Seeding Native Grasses

It would have been nice if European annual grasses had not replaced most of our native bunch grass.

On our hill ranch there are about as many native plant species as any place in the region, but invasive grasses still make up a huge percentage of the flora.

Well intended is the State of California requirement to use native grass seed when re-seeding areas disturbed by grading or dirt moving. I’m not sure how deep this policy is ingrained in our agencies, but it is appears to be beyond the influence of people of reason.

There may be occasions when native grass seeds have a chance to root and outcompete non-native annuals, but it’s not usually the case. To require native grass seeds to be used for re-vegetation after dirt work is folly.

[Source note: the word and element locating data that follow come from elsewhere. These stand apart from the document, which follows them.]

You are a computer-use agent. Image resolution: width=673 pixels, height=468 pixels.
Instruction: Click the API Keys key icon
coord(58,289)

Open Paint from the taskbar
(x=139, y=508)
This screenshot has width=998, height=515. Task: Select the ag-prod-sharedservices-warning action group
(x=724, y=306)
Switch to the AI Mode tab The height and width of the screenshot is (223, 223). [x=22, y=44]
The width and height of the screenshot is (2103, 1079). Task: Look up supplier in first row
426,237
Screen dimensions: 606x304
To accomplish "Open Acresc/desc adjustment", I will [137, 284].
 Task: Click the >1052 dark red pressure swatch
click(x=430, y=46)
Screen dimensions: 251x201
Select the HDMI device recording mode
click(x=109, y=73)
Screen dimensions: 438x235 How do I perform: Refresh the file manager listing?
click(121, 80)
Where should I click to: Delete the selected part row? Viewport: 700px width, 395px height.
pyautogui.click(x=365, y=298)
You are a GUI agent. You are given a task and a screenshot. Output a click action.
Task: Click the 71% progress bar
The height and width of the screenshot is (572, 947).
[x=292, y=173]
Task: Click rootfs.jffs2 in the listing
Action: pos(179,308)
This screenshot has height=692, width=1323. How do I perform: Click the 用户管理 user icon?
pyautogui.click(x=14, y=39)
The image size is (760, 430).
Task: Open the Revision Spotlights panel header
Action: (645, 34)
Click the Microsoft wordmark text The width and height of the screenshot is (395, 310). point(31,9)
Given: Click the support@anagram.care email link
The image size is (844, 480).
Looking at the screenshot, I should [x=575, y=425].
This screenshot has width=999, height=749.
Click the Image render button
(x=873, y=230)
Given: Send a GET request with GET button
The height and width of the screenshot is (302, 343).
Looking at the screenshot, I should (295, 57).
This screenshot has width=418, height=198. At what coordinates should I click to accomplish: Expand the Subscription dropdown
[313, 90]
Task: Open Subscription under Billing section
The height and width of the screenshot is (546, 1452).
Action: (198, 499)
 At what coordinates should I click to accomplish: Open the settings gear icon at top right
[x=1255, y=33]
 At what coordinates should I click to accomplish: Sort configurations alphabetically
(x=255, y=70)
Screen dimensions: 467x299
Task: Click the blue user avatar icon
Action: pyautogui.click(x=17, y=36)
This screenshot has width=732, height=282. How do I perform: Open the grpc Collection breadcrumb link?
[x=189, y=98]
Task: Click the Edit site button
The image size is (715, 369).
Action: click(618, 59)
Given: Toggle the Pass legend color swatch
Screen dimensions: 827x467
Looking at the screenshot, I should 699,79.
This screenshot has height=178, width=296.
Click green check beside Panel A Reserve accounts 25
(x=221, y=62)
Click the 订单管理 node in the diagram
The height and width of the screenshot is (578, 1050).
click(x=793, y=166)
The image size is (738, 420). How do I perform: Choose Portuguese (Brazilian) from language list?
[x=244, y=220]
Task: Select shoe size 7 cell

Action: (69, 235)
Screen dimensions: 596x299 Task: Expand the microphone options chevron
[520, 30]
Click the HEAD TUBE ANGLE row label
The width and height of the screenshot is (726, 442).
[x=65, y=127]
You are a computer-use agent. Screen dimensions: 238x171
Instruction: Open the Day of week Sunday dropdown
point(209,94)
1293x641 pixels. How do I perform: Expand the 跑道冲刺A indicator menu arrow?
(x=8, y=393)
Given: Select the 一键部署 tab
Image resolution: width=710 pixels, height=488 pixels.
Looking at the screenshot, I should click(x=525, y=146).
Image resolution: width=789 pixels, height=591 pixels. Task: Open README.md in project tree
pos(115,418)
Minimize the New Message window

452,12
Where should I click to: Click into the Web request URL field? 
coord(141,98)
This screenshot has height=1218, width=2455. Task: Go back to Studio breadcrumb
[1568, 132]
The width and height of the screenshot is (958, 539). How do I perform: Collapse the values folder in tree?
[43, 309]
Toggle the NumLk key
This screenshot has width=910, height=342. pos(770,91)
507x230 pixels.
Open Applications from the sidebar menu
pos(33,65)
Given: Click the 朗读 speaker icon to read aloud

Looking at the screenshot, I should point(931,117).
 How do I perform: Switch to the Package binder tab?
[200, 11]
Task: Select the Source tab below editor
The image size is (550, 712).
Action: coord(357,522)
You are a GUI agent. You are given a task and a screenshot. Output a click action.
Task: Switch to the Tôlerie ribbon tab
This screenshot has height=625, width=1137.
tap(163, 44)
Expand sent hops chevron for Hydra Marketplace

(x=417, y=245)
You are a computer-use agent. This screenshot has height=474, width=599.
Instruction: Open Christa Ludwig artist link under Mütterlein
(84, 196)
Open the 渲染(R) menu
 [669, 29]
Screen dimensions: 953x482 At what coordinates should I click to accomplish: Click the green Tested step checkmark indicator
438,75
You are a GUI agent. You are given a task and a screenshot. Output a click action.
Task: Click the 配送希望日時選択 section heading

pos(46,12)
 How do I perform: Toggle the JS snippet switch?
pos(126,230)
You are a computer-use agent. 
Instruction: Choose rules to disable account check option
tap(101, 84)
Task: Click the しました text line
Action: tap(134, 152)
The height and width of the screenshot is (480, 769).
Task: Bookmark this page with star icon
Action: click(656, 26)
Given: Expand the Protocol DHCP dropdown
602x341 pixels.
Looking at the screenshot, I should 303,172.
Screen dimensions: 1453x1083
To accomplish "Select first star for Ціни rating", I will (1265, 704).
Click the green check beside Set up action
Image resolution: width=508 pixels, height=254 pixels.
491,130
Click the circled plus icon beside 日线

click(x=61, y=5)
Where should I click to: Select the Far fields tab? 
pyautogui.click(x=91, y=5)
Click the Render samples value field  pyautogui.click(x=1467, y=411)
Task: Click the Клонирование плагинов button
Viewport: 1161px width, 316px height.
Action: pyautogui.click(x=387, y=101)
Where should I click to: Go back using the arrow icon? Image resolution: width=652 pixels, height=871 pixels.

Here’s photo of our property on Sherman Island. (click on photos to enlarge.)

Following construction, the berms at Mayberry were seeded with native grass seeds.

 After seeding, the rains came and the native grass seeds germinated. For a while, it looked as though they might work out. In the meantime, nearby non-native plants grew rapidly. (The native grasses were green with envy.)

I took a photo this week with my phone camera, not the best source, but you’ll get the point.

Took this photo yesterday from the levee overlooking Mayberry.

Non-native broad-leaf vegetation took off along the sides of the berm and the project managers were forced to spray it with herbicides to prevent it from taking over the native grass planting. This effort can be compared to dumping buckets of fresh water into the ocean in an effort to dilute it.

Native grass seed is more expensive, less available, less competitive and therefore requires more followup work to give it a chance to succeed. Once left unmaintained, the plants will fail.

Not only will the native grasses eventually fail, in the meantime we will have no vegetation at all on the berms to provide any habitat. Non-native vegetation has value, even if it’s not original.

Why are we wasting our resources in this feeble effort?

While grading around our ponds on the hill ranch last fall, we went through the same routine . The requirement to seed with native grasses may be well intended, but the effort is folly. We cannot be successful while planting native grasses on little patches of land surrounded by oceans of non-native plants, which have taken over because the native grasses could not compete with them to begin with.

I believe it’s time to put our resources where they make a difference. Sometimes we need to use common sense.